Compared to running the same workload on EC2, Fargate proved to be more cost-efficient, especially since it avoided the operational burden of managing EC2 instances.
Unlike Lambda, which spins up and tears down execution contexts, Fargate tasks remain provisioned and continuously running, making them well-suited for latency-sensitive workflows like device unlocks
In short, Fargate gave them the control and performance of EC2, without the ops overhead of managing VMs.
The hardest part of this evolution was surgically moving life traffic to the newer services. The team had to create feature flags to support both the flows. This meant that every time they introduced a new service, they had to slowly migrate traffic to the newer service.

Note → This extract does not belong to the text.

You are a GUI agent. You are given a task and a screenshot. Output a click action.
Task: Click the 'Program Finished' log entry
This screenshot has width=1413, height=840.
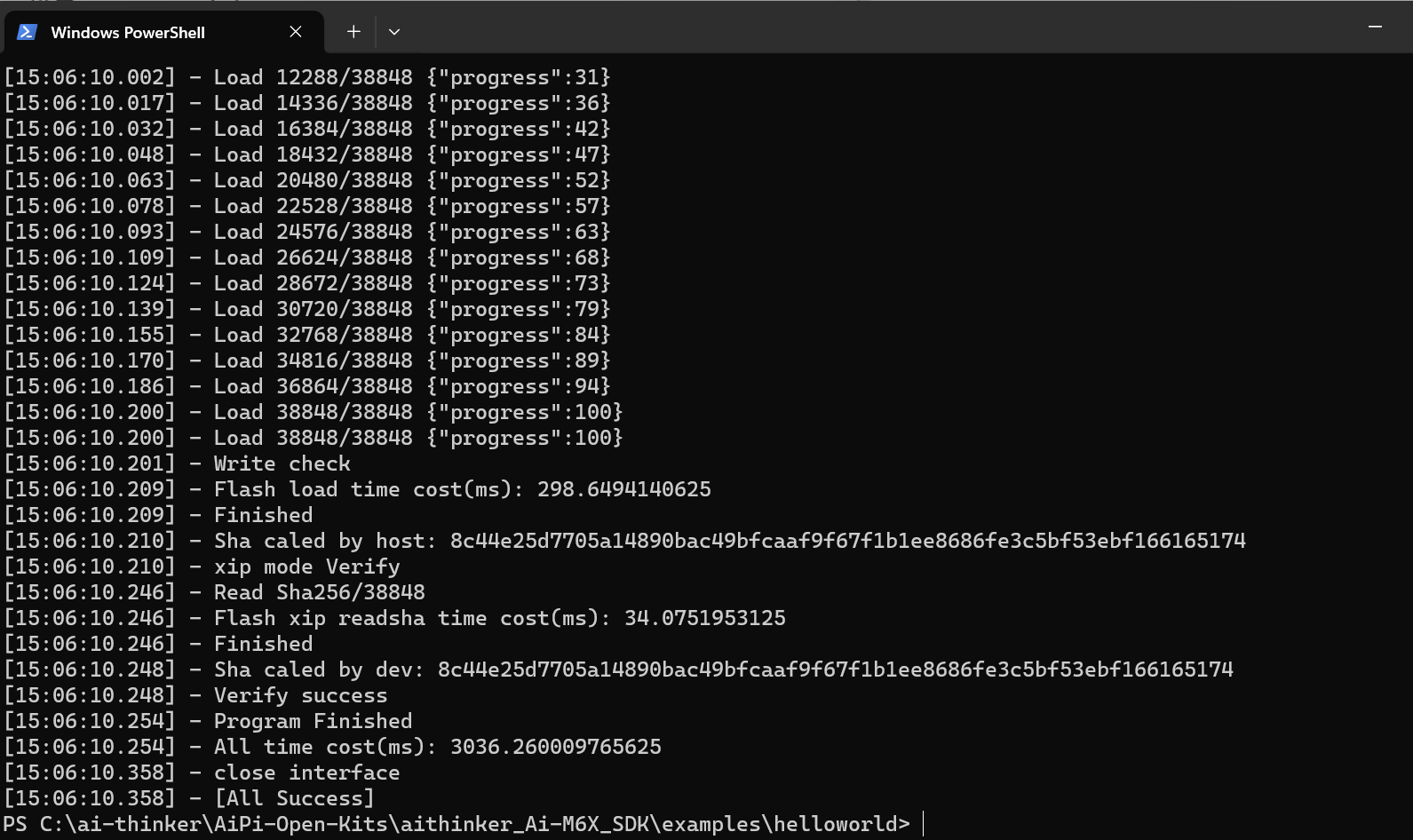(313, 721)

To make things clear, Lambda wasn’t completely abandoned. There are still a few use cases that rely on Lambda, such as:
One-time device JITR registration that happens at the factory.
During installation, they also take the image of where the device is installed. The post-processing to scan for malware/size resolution is still a Lambda function.
Together, cellular hardware and containerized backend unlocked a new class of capabilities such as:
Faster unlock response times (<1.5s consistently).
Global expansion without localized network constraints.
The ability to handle edge cases gracefully, like intermittent connectivity, retries, and failovers.
It also laid the foundation for the next evolution: breaking the system into modular services, standardizing workflows, and monitoring what matters.
The move to ECS Fargate was also a chance to break apart the system into clean, well-scoped services. Amazon Key went from a collection of Lambda functions to a cohesive service-oriented architecture that could be evolved in the future.
See the diagram below for a high-level view of the system running on ECS Fargate:
This wasn’t microservices for microservices’ sake. Each service took care of a real need. Here are the details of the key services that were a part of the overall architecture:
This service was developed to simplify the installation process and support onboarding new properties into the Amazon Key backend.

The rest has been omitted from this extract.